** TO BE DONE **
Transcribe the following material line for line, preserving every character without alteration.

----------

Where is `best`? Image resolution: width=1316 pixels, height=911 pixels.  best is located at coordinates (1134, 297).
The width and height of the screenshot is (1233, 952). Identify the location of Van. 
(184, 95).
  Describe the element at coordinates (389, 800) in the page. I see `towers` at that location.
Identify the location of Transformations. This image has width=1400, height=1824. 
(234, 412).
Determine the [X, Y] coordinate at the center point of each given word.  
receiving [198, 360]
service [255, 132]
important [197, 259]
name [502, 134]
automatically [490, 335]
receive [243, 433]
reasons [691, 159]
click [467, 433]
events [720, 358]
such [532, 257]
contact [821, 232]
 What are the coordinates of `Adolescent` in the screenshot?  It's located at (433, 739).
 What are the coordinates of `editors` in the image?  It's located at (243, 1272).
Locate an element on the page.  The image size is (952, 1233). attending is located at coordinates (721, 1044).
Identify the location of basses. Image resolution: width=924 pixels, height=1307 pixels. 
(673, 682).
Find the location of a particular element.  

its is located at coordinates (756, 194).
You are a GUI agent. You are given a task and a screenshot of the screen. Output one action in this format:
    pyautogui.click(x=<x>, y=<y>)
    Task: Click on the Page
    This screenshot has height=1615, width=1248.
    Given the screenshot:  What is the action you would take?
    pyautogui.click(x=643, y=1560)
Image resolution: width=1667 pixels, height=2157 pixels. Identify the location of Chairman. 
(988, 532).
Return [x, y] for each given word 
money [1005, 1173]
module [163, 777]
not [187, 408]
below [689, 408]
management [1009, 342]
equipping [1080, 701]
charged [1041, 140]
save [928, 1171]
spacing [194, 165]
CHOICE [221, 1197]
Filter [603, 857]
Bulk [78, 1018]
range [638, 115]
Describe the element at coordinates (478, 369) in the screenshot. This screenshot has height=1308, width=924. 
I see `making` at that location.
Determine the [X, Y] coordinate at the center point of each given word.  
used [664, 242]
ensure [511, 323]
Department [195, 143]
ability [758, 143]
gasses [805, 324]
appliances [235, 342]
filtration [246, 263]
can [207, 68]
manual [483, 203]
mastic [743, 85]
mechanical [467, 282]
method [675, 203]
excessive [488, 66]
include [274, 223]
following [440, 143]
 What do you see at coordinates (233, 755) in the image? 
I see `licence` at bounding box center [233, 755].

----------

** FINISHED TASK **
Where is `best`? Image resolution: width=1316 pixels, height=911 pixels.  best is located at coordinates (1134, 297).
The width and height of the screenshot is (1233, 952). Identify the location of Van. 
(184, 95).
  Describe the element at coordinates (389, 800) in the page. I see `towers` at that location.
Identify the location of Transformations. This image has width=1400, height=1824. 
(234, 412).
Determine the [X, Y] coordinate at the center point of each given word.  
receiving [198, 360]
service [255, 132]
important [197, 259]
name [502, 134]
automatically [490, 335]
receive [243, 433]
reasons [691, 159]
click [467, 433]
events [720, 358]
such [532, 257]
contact [821, 232]
 What are the coordinates of `Adolescent` in the screenshot?  It's located at (433, 739).
 What are the coordinates of `editors` in the image?  It's located at (243, 1272).
Locate an element on the page.  The image size is (952, 1233). attending is located at coordinates (721, 1044).
Identify the location of basses. Image resolution: width=924 pixels, height=1307 pixels. 
(673, 682).
Find the location of a particular element.  

its is located at coordinates (756, 194).
You are a GUI agent. You are given a task and a screenshot of the screen. Output one action in this format:
    pyautogui.click(x=<x>, y=<y>)
    Task: Click on the Page
    This screenshot has height=1615, width=1248.
    Given the screenshot:  What is the action you would take?
    pyautogui.click(x=643, y=1560)
Image resolution: width=1667 pixels, height=2157 pixels. Identify the location of Chairman. 
(988, 532).
Return [x, y] for each given word 
money [1005, 1173]
module [163, 777]
not [187, 408]
below [689, 408]
management [1009, 342]
equipping [1080, 701]
charged [1041, 140]
save [928, 1171]
spacing [194, 165]
CHOICE [221, 1197]
Filter [603, 857]
Bulk [78, 1018]
range [638, 115]
Describe the element at coordinates (478, 369) in the screenshot. This screenshot has height=1308, width=924. 
I see `making` at that location.
Determine the [X, Y] coordinate at the center point of each given word.  
used [664, 242]
ensure [511, 323]
Department [195, 143]
ability [758, 143]
gasses [805, 324]
appliances [235, 342]
filtration [246, 263]
can [207, 68]
manual [483, 203]
mastic [743, 85]
mechanical [467, 282]
method [675, 203]
excessive [488, 66]
include [274, 223]
following [440, 143]
 What do you see at coordinates (233, 755) in the image? 
I see `licence` at bounding box center [233, 755].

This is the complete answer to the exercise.